## SELECTED EXTRACT
◇ ◇ ◇
This is the first study in which political positions have been automatically obtained from a very large amount of online news.  The system created goes well beyond traditional word-association networks with the use of richer linguistic analysis of texts.

By analysing the individual campaigns of the main presidential candidates, Obama and Romney, the research team studied how each campaign was represented in the media and found one of the key issues covered by the media during the 2012 campaign was Obama’s defence of his record on economic policy.

The findings suggest the issues of the Democratic Party the media focused on were the US economy and civil rights.  Overall, media reporting contained more frequent positive statements about the Democrats than the Republicans.  The Republicans were also more often the focus of negative statements by Democrats and other players. 

The study found the Republicans had more divisive opinions on issues compared to the Democrats.  The most contentious subjects in the campaign were the economic split between the two camps of tax breaks and the economy, and the split over gay marriage. 

Saatviga Sudhahar, Research Assistant in Machine Learning in the ISL and Department of Computer Science, and the main researcher on the project, said: “Mapping the full electoral campaign coverage by offline and online media is a very difficult challenge, given the large amount of data and the large number of sources available in advanced democracies.

“We believe that the methodology used for the study is a big step forward in the linguistic analysis of texts by using extracted relational data and could help us understand major events.”

The research team used a semantic graph that analysed the text and linked it to identified noun phrases and verbs.  The subject-verb-object triplets were then used as building blocks for a network. This method has never been applied to a real-world dataset on this scale and millions of documents were analysed to complete the study.
◇ ◇ ◇
## SOURCE INFORMATION
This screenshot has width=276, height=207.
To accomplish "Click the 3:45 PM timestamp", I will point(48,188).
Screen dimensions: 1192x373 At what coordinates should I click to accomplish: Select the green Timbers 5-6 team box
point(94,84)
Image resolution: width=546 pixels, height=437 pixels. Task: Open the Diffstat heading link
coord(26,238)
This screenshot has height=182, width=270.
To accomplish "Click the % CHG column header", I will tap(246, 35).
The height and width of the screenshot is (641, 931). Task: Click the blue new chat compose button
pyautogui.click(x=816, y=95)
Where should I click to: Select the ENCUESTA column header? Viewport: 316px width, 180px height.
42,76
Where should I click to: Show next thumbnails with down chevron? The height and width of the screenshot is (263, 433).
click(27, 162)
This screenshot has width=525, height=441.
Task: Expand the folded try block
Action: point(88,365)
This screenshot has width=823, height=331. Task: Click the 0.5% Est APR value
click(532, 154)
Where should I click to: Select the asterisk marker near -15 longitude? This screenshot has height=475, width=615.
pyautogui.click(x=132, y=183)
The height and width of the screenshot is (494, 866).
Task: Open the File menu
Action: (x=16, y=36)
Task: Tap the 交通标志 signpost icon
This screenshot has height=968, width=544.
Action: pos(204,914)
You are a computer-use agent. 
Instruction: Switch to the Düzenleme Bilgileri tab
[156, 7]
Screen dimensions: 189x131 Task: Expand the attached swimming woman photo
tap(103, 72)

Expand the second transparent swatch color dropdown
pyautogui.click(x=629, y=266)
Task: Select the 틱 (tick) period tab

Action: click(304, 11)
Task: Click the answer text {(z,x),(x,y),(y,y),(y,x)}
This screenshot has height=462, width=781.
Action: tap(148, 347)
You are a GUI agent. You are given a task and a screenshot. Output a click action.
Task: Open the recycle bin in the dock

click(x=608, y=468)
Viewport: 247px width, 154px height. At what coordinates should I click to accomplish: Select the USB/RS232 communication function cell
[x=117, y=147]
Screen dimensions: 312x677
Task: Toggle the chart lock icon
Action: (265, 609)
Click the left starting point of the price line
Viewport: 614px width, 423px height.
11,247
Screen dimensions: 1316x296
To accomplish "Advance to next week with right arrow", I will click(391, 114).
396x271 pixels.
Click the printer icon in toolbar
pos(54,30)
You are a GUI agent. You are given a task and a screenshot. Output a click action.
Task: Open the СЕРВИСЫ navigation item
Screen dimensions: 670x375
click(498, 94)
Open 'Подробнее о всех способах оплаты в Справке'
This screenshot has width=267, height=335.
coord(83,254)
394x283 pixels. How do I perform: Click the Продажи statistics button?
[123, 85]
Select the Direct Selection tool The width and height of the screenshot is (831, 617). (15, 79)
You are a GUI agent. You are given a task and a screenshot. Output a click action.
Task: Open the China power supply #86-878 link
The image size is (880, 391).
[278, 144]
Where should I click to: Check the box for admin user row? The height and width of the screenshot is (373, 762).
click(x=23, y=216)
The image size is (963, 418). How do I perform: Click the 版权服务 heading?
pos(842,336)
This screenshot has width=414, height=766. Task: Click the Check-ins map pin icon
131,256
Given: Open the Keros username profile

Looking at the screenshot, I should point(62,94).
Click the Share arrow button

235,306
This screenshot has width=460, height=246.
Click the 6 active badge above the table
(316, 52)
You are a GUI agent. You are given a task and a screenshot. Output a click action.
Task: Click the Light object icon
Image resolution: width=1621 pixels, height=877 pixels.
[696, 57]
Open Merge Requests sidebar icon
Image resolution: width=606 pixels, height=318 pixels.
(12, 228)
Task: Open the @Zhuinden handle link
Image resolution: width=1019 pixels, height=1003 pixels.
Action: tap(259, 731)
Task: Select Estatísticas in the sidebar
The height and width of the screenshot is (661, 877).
◇ ◇ ◇
## PROBLEM TO SOLVE
Could you retype everything in the passage about media coverage of the 2012 campaign from "Saatviga Sudhahar, Research" down to "in advanced democracies."? Nothing in the records matters here.

## FINAL ANSWER
Saatviga Sudhahar, Research Assistant in Machine Learning in the ISL and Department of Computer Science, and the main researcher on the project, said: “Mapping the full electoral campaign coverage by offline and online media is a very difficult challenge, given the large amount of data and the large number of sources available in advanced democracies.